The result is the exact lines from the one containing "Click the TTEC company label" through the final line of the entries; leave out the pictures.

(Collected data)
+===+

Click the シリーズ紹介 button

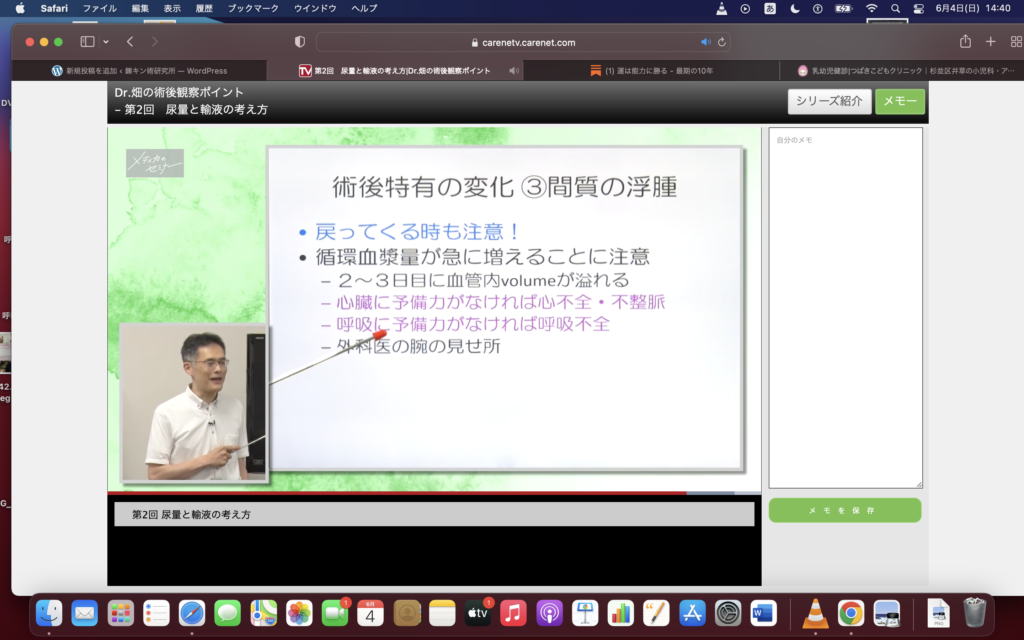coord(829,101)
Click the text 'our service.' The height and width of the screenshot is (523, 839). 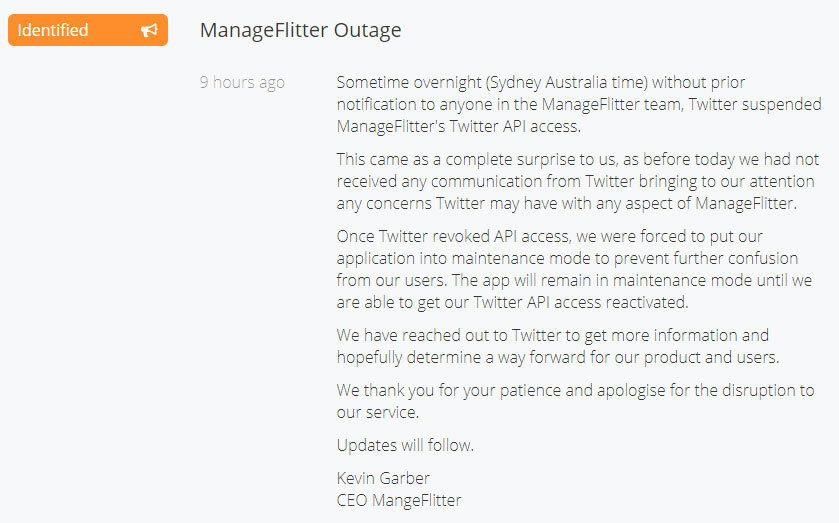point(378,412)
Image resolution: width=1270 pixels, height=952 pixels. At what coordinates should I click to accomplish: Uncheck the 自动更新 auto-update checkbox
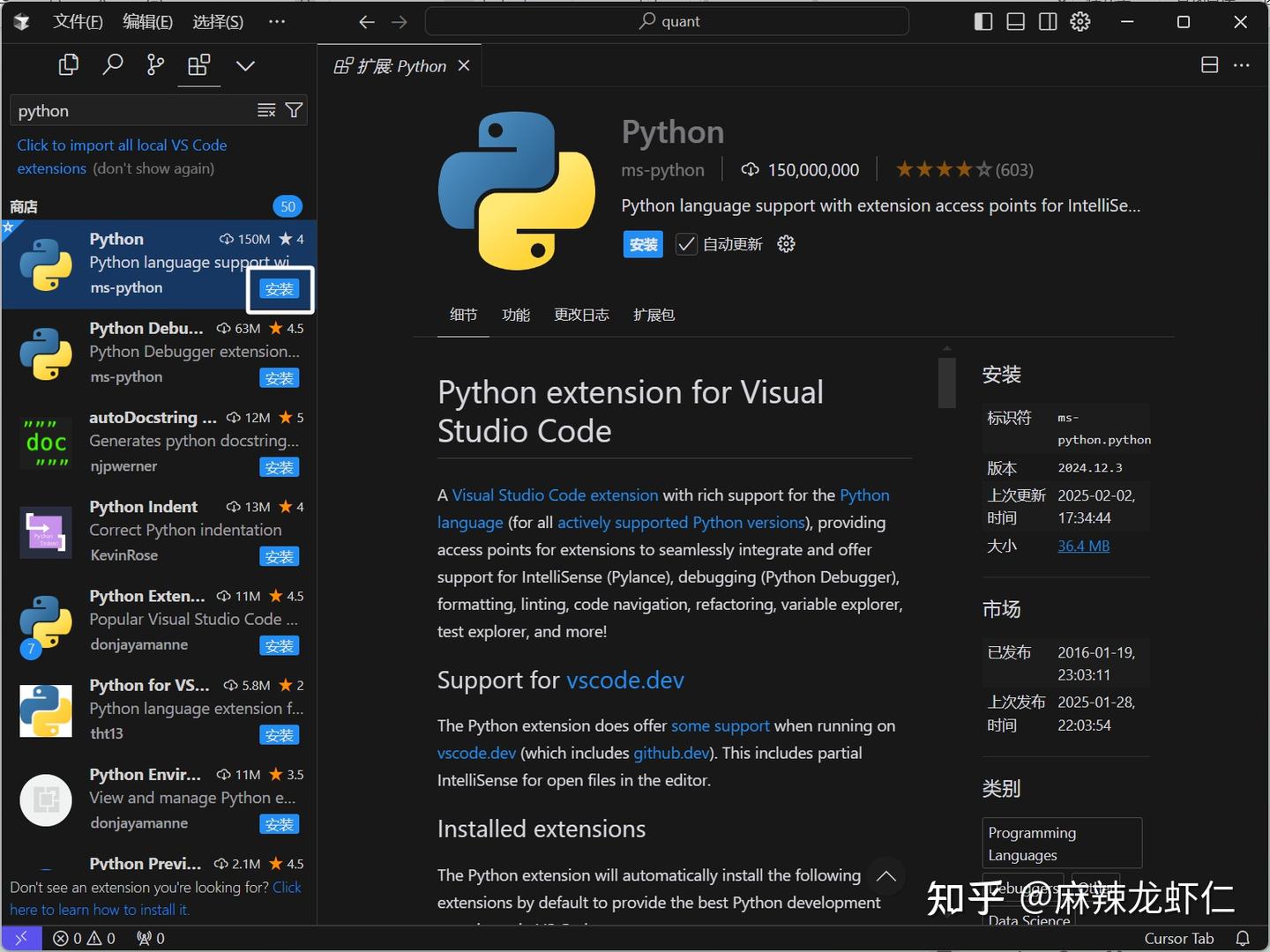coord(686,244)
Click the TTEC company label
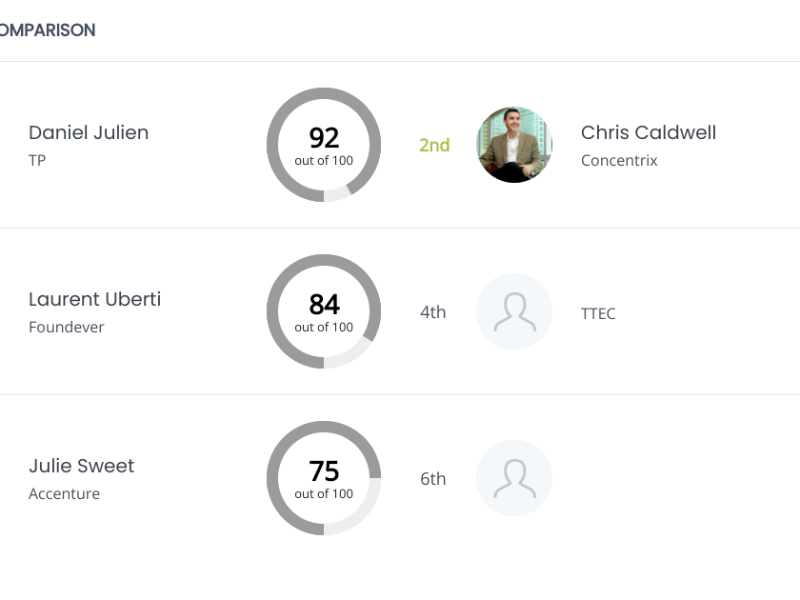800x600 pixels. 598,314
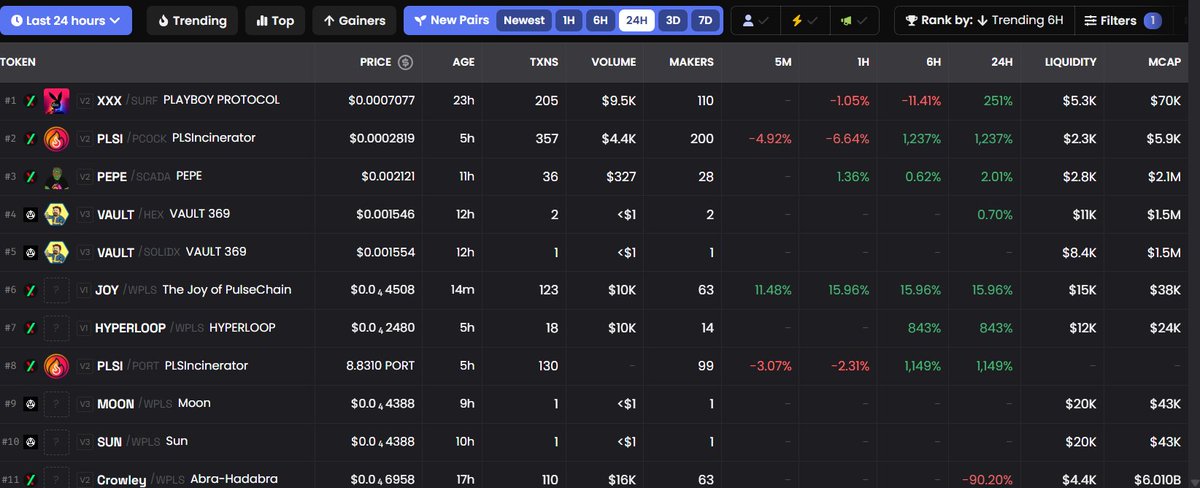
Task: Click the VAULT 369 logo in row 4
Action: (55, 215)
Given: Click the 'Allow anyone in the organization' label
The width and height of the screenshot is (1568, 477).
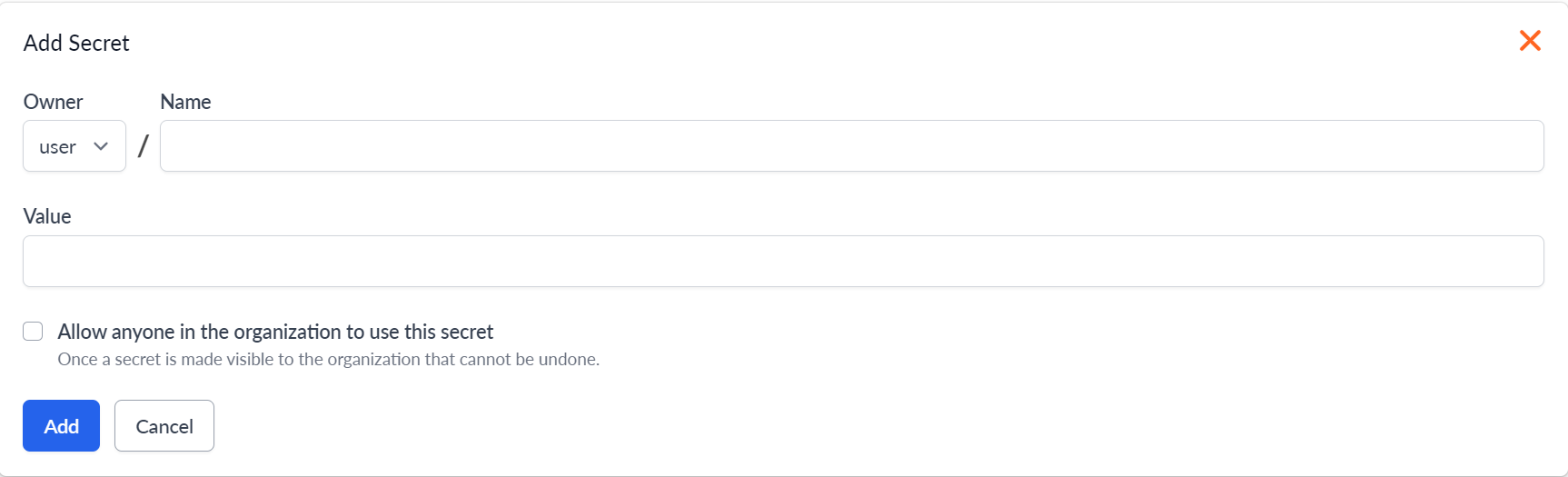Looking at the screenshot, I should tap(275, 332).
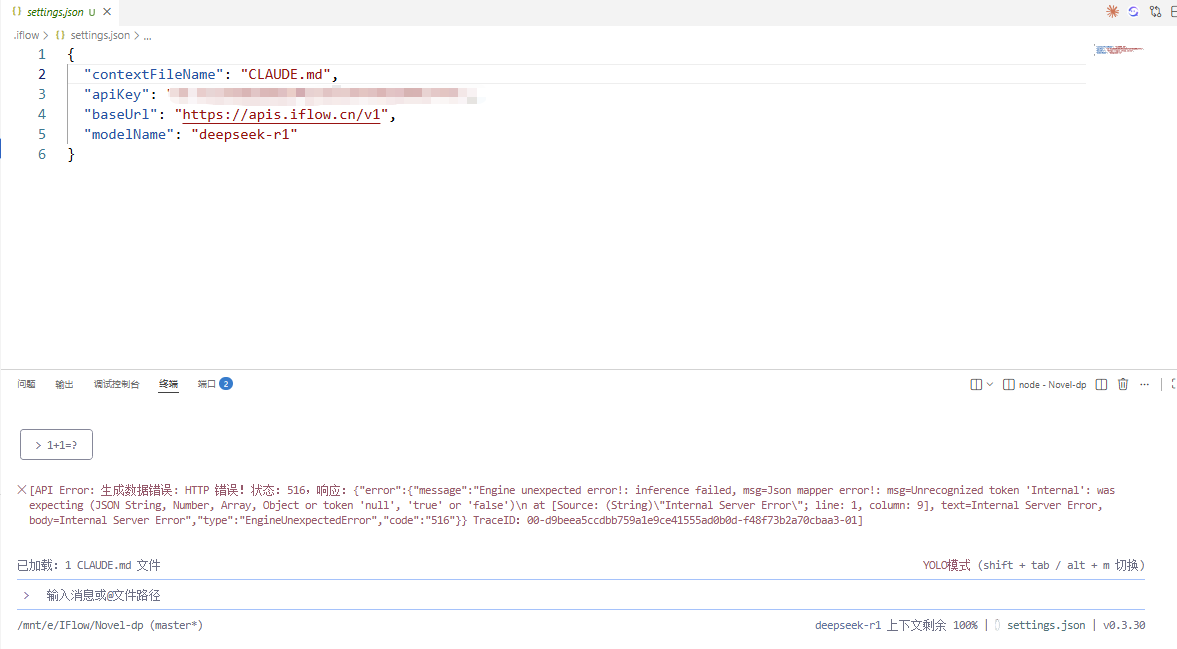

+===+

EXERCISE RESULT ▸
Click the TTEC company label
800x600 pixels. 598,314
Task: Click the VAULT 369 logo in row 4
Action: (55, 215)
Given: Click the 'Allow anyone in the organization' label
The width and height of the screenshot is (1568, 477).
Looking at the screenshot, I should tap(275, 332).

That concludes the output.